If you have an idea for the game objective at this point, go ahead and implement it when programming the motion. For example, if you know that you want the hero character to have to avoid the NPC, you could write the automated motion script to be driven by that goal. If you’re unsure, just complete this activity with the intention of solely practicing the mechanic.
Activity: Create Automated NPC Motion
Create an automated motion mechanic for the enemy NPC in your game. Use the above steps for guidance. At the end of this activity you should have the following:
- NPC sprite that moves once the game starts. This can be randomized or not- the difficulty and purpose are up to you.
- An understanding of how you can program complex motion scripts that act independently of player input.
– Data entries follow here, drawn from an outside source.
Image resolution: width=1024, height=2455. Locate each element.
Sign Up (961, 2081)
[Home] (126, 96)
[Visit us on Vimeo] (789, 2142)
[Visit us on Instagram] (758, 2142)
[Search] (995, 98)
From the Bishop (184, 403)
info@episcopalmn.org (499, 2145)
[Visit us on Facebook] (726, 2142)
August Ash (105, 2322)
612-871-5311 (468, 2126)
- An understanding of how enemy motion relates to the purpose of your game. The implementation and usage of this mechanic will change depending on the intent.
Input Driven Motion
The basic input driven motion that you’ll be using right now is actually much less complex than the automated motion script that you just wrote. This is because for right now, the character is using the “when [ ] key pressed” Hat block. This block handles a lot of the complexity of the motion at the expense of flexibility and control. The only other block that’s needed for basic input responsive motion is the change x and y block. Remember, you want to think of your sprite’s position and movement as being plotted on the coordinate plane. This is why you’ll want to get in the habit of using the change x/y block as opposed to the move block.
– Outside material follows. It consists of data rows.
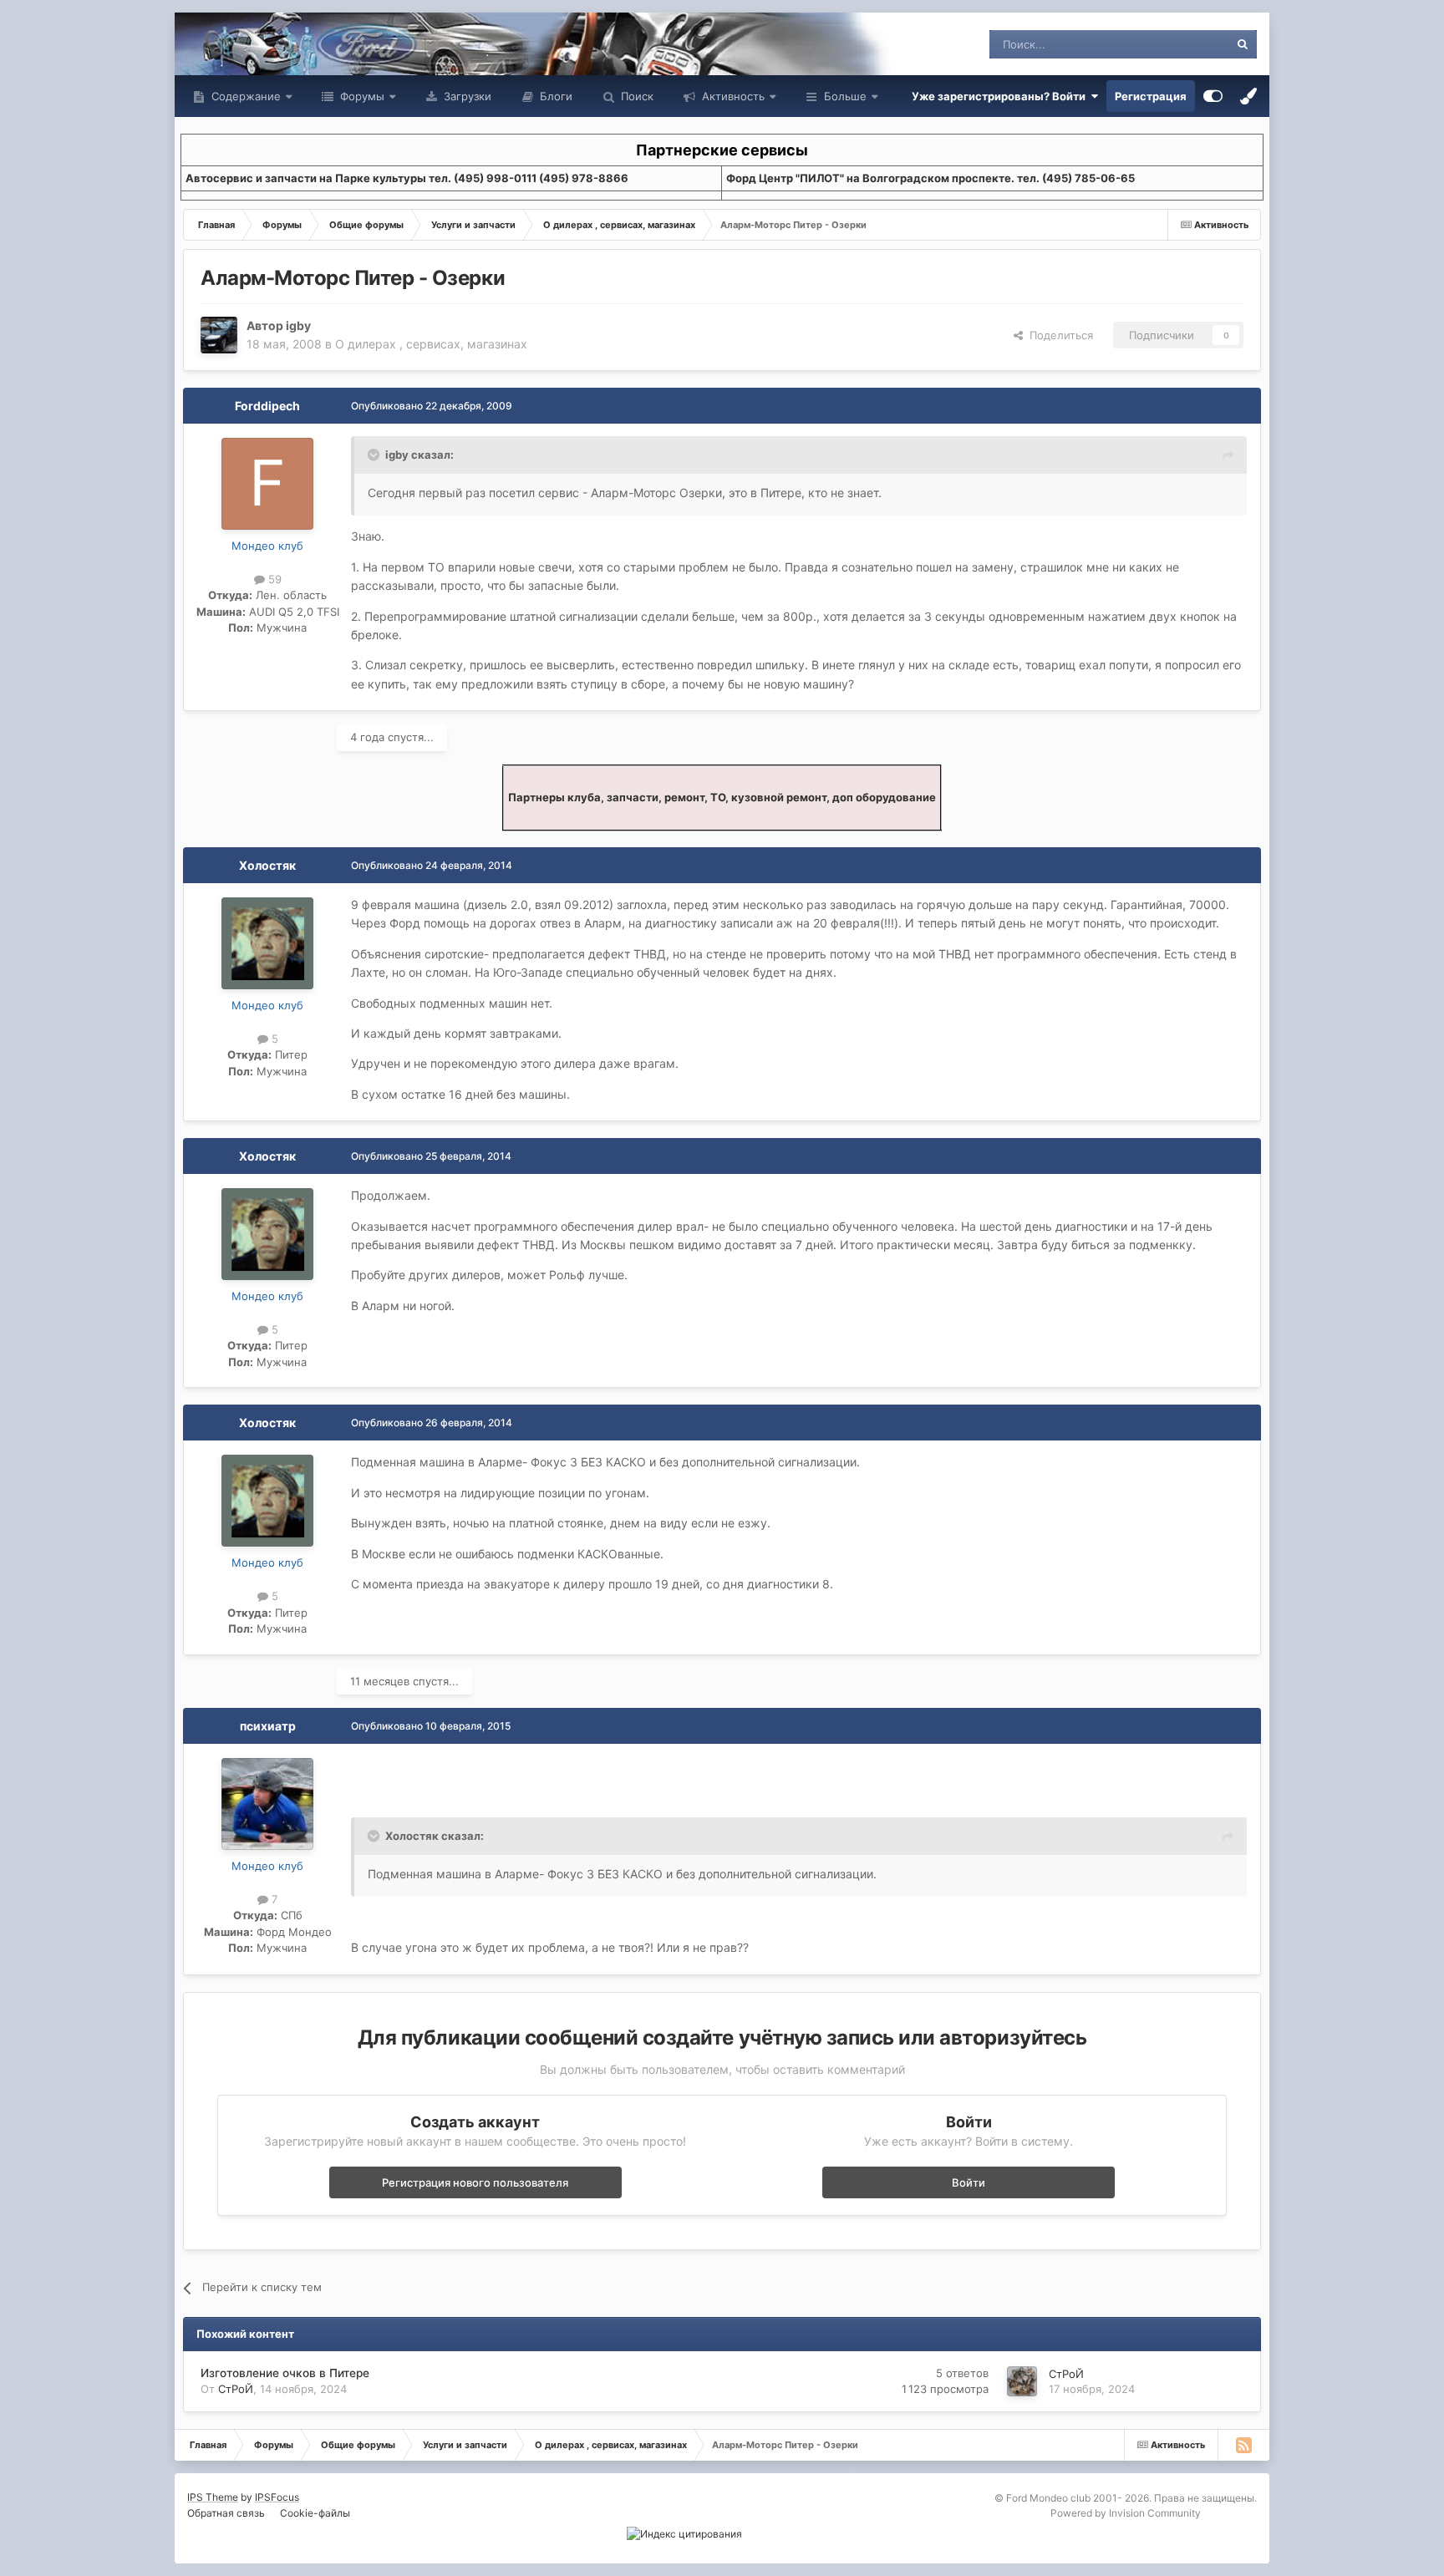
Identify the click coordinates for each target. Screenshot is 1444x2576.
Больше (845, 96)
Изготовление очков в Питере (285, 2373)
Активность (732, 96)
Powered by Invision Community (1125, 2513)
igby (298, 325)
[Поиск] (1242, 44)
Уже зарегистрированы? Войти (1001, 96)
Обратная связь (226, 2513)
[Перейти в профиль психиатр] (267, 1804)
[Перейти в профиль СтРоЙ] (1022, 2381)
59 (273, 579)
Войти (968, 2182)
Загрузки (465, 96)
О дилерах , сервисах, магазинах (431, 344)
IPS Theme (212, 2497)
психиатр (268, 1726)
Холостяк (267, 865)
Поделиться (1058, 335)
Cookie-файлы (315, 2513)
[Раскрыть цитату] (375, 454)
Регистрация (1151, 96)
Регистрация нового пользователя (475, 2182)
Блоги (554, 96)
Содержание (244, 96)
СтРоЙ (235, 2389)
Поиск (635, 96)
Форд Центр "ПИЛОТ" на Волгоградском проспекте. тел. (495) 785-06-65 (930, 178)
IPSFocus (277, 2497)
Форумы (360, 96)
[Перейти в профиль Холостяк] (267, 943)
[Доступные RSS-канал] (1243, 2445)
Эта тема (1184, 44)
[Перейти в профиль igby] (219, 335)
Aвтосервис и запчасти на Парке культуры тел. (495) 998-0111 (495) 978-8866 (407, 178)
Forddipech (267, 406)
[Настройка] (1213, 96)
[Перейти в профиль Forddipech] (267, 484)
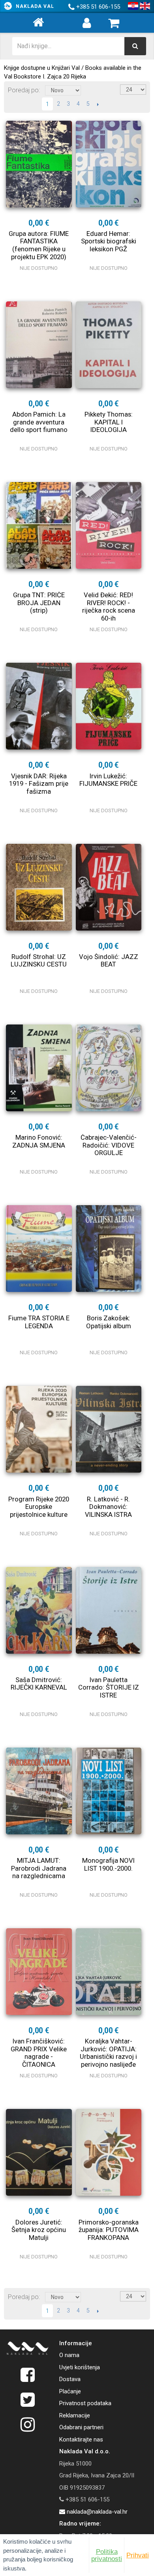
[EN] (145, 6)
Example: Input Driven Motion
Take a look at the script that is used to power the player motion. It’s rather straightforward:
The breakdown is simple: Create as many Hat blocks as you need inputs. In this case, once the game starts the sprite moves to its initial position and then waits for player input before moving. Make sure to change the correct x and y values for the corresponding motion! Look back to theWorking with Input article if necessary.
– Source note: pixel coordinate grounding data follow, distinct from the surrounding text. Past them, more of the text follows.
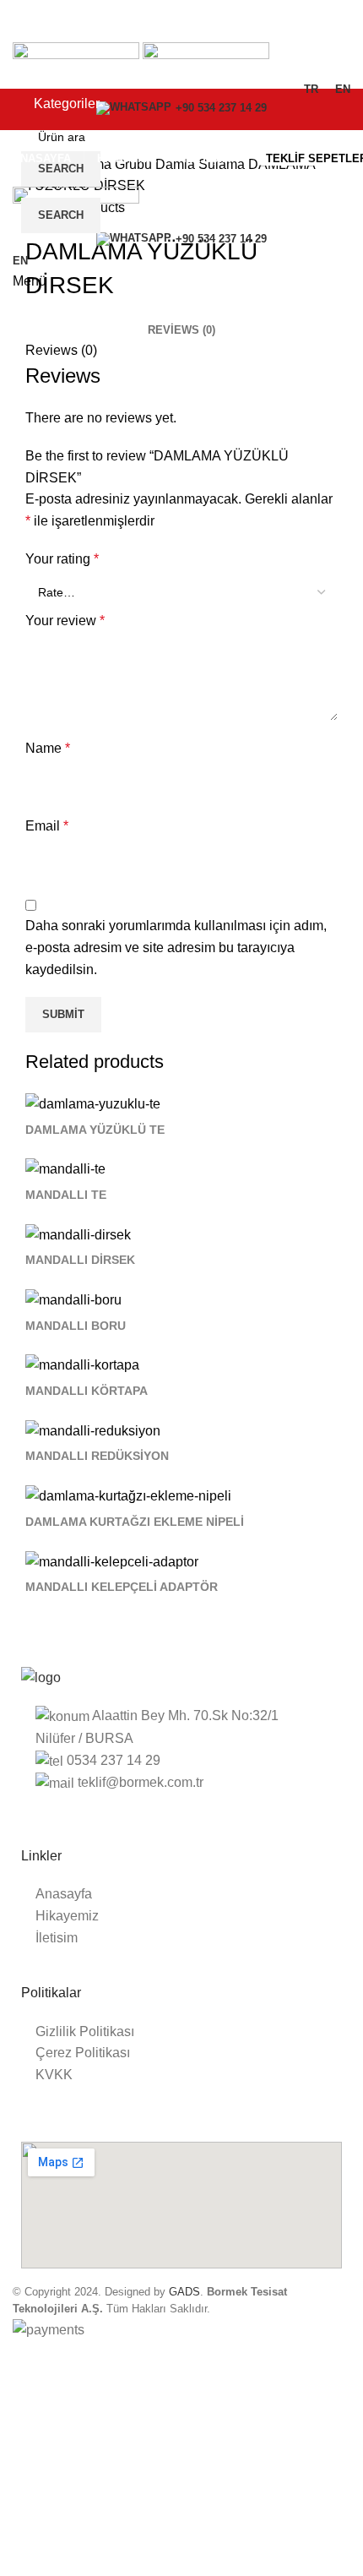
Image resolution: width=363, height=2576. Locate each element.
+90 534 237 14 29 (221, 238)
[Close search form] (21, 21)
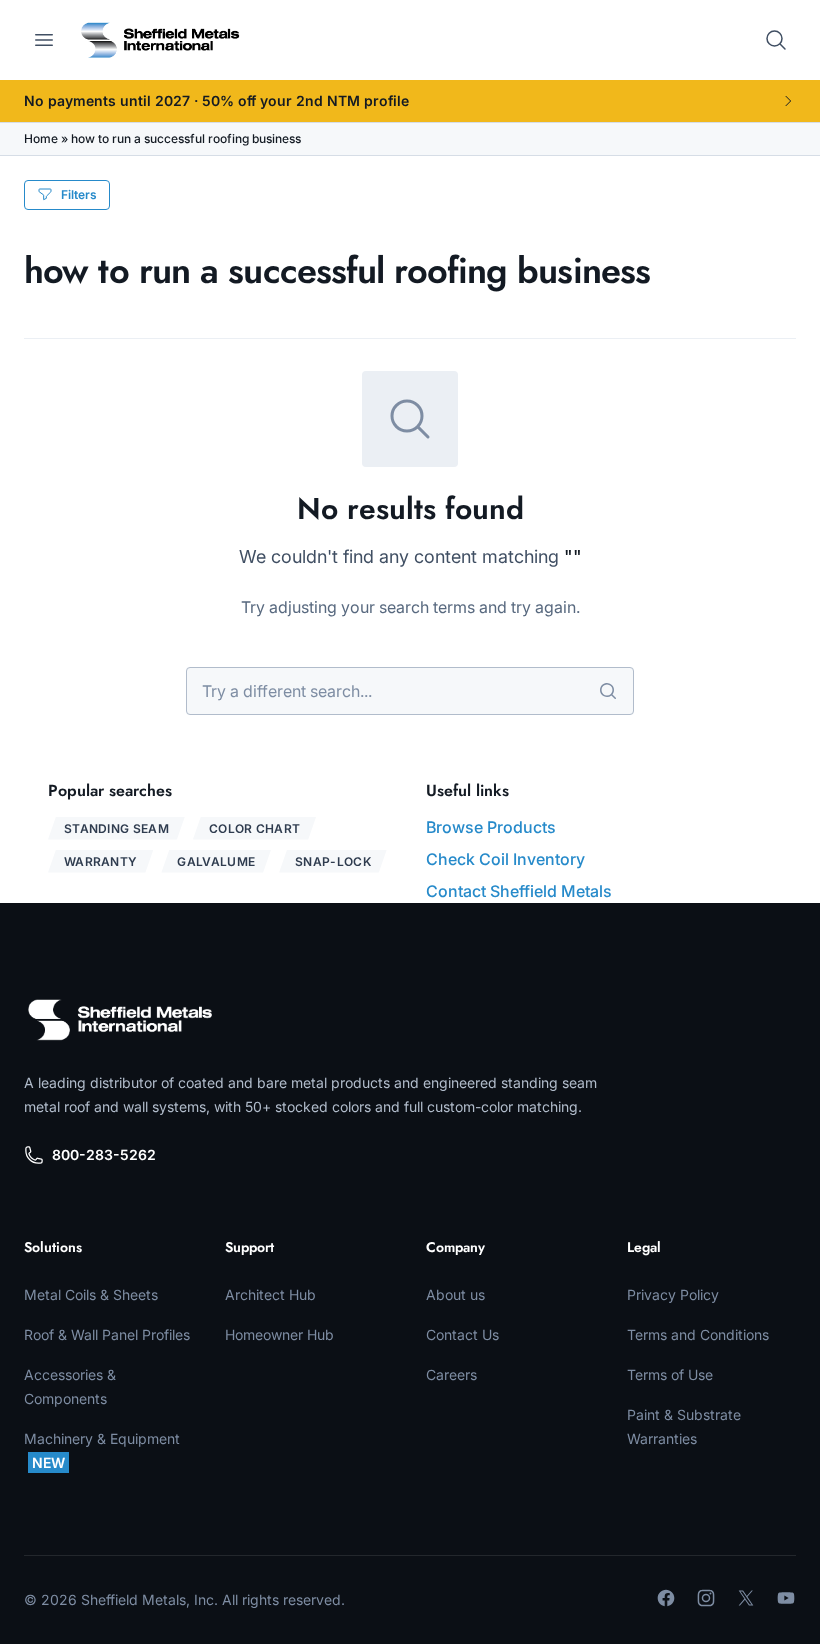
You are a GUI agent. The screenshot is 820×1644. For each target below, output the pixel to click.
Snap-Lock (333, 861)
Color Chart (254, 828)
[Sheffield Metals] (120, 1020)
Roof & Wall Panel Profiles (107, 1334)
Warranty (100, 861)
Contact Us (462, 1334)
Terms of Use (670, 1374)
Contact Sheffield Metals (519, 891)
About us (455, 1294)
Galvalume (216, 861)
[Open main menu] (44, 40)
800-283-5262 (104, 1154)
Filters (79, 194)
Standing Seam (116, 828)
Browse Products (491, 827)
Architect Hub (270, 1294)
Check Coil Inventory (505, 859)
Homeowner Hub (279, 1334)
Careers (451, 1374)
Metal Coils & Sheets (91, 1294)
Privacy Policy (673, 1294)
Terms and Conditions (698, 1334)
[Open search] (776, 40)
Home (41, 138)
Activity: Create Motion with Input
Create motion that is responsive to input for the hero PC in your game. Use the above steps for guidance. At the end of this activity you should have the following:
- A hero sprite that moves in response to player input.
- An understanding of how motion with input is constructed.
Congratulations! You now have a working motion system in your game! You’ll be modifying this over the next few activities, but you’ve taken the first steps toward creating your motion engine.